So one might argue, at any rate. And so the vice president himself might now be willing to argue about terrorism and Iraq, he acknowledged--were it not for his absolute confidence in the resolve of our frontline troops. So fine and true is "the character of the United States armed forces," Cheney advised his audience, that no amount of civilian griping back home can possibly defeat them.
There are two things worth noting about the argument Dick Cheney is "unwilling" to make concerning White House critics and troop morale. The first is that the problem is not the morale of forward-stationed U.S. servicemen, which has remained remarkably high. If the war is to be lost, it will be a collapse of stateside civilian morale that loses it. Everything else is secondary; domestic public opinion is almost all that matters, as the vice president, of all people, must surely be aware.
The second thing worth noting about Cheney's not very significant argument is the thrilled, have-you-no-decency-sir reaction it's inspired from his opponents. A plausible guess can be ventured why they are so thrilled. In nowadays America, dissenters from executive-branch national security policy like nothing better than to cast themselves as Joseph Welch--bravely holding fast to honor and righteousness even as some Senator McCarthy figure at the White House impugns their patriotism. But the play can't start until the impugning does. So everyone's impatient to feel impugned. That speech by the vice president?

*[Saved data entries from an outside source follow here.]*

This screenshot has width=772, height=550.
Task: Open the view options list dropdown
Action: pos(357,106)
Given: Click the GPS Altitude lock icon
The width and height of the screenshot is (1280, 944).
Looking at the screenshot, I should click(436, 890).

It'll do. "Ugly" and "demagogic," huffs columnist Michael Kinsley. "After all, if untruthful charges against the president hurt the war effort . . . then those charges will hurt the war effort even more if they happen to be true. So [Cheney is] saying in effect that any criticism of the president is essentially treason."
Here we have an unusually fascinating variety of nonsense logic. How can it be demagoguery to complain about a lie? If that kind of "demagoguery" is now to be forbidden, how will anyone be able to tell lies from truth in the first place? And if they can't be told apart, what will make those still-circulating, unexposed falsehoods any less threatening to the war effort? Anyhow: Since when has an accusation's ability to screw up the president's plans been thought more important than the accusation's fundamental validity? "Stifling criticism that might shorten the war is no favor to American soldiers," Kinsley writes--the apparent corollary being that any and all such criticism, sound or spurious, is to be welcomed with open arms.

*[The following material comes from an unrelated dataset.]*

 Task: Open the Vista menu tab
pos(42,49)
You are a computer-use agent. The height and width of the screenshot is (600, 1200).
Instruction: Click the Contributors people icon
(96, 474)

Kinsley is hardly the only one who's proceeding on that assumption, incidentally. Consider a recent piece of news produced by the American Civil Liberties Union--which outfit, whatever else one might be inclined to say about it, has never before been known for evidentiary carelessness.
On October 24, the ACLU made public an analysis of several dozen autopsy reports and related documents obtained from the Pentagon by means of a Freedom of Information Act request for records concerning foreigners detained in Afghanistan and Iraq. The deaths-in-custody of 44 such detainees were detailed in those documents, according to the ACLU's press release and accompanying explanatory chart. According to the original documents themselves--which are posted on the ACLU's website--the actual number of deaths involved appears to be only 43. But never mind about that. More to the point--the intended point being, in the words of the press release, that "U.S. operatives tortured detainees to death during interrogation"--was the contention that the Pentagon itself had labeled 21 of these 43 deaths "homicide."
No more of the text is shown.